I am not inclined to wave any of it away with nervous laughter. He is real. He moves. He moves with people who are walking with Him — not people who have decided to sprint ahead and occasionally send back updates.
I suspect, if you stop long enough to look, you have a list of your own.
The Mission Is His
This brings me to the thing I most want to say on this Pentecost Sunday.
The mission belongs to God.
I don’t mean that in the polite, theologically-correct, say-it-in-church way that has almost no practical impact on how we actually operate. I mean it in the Acts 4 way — the way that means we are not the main characters. We are not the heroes of this story. We are people who have been invited into a work that was already underway before we arrived and will continue long after we are gone.
The disciples didn’t invent the mission. They received it. The power for the mission didn’t come from their considerable passion and conviction. It came from a Spirit they had been pursuing in prayer — together, earnestly, with fervent hunger.
The church is never more effective, never more genuinely alive, than when it knows this. And it is never more exhausted, conflicted, and spiritually hollow than when it forgets it.
A Word for the Worn-Out and the Skeptical
If you are a believer reading this and you are running on fumes — doing the work, showing up, trying to hold it together — can I say something gently?
You might be doing prayer rather than being in prayer. You might be working for God rather than with Him. And the fix is not better time management or a more sustainable ministry rhythm, though those things might not hurt. The fix is the thing the disciples were doing before the room shook: returning — again — to earnest and fervent prayer. Not as a technique. Not as a spiritual discipline to check off. As an actual, honest, leaning-in pursuit of the God you love and need, and who loves you far more than you know.

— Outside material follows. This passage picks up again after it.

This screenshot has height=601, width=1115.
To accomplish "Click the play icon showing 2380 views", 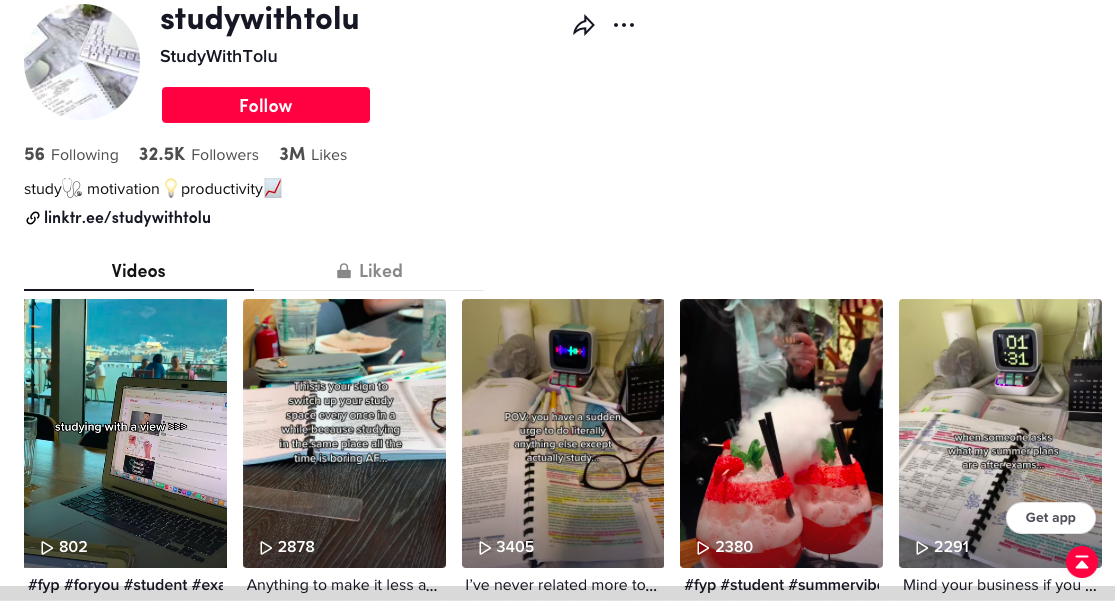I will point(703,548).
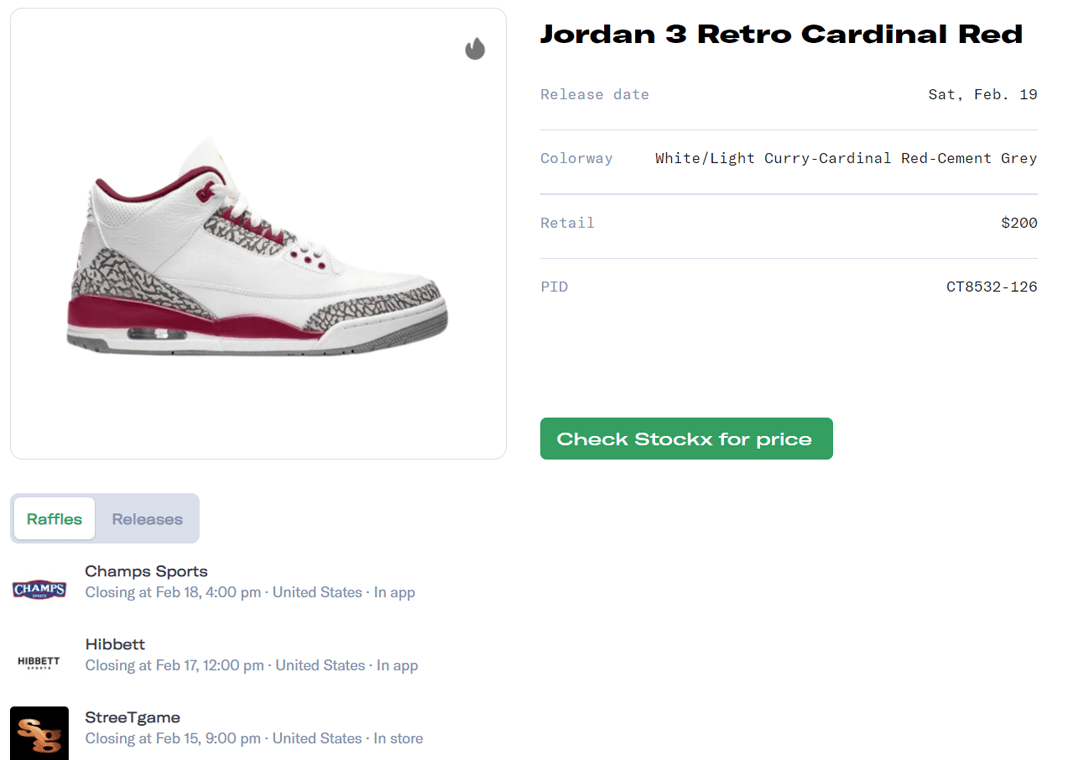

He fills the people who come hungry. He meets the people who clear the decks and actually show up.
And if you are a skeptic, or someone who finds all of this Holy Spirit language a bit much — I understand. I really do. The history of “Spirit-talk” includes enough manipulation, excess, and embarrassing spectacle to make thoughtful people deeply wary.
But here is what I’d ask you to sit with: there is something that happens to ordinary people who genuinely, humbly, persistently seek God together. History is full of them. The disciples in Acts 4 were frightened, ordinary, recently-failed people. What happened to them was not the result of charisma or clever strategy. Something came into the room.
I don’t think that something has stopped coming.
Pentecost is not just a historical event. It’s an ongoing invitation.
The question is whether we’ll show up to the kind of prayer where God shakes the room.
Happy Pentecost Sunday. May the Spirit fill you, shake whatever needs shaking, and send you — with great boldness — into the work that was always His.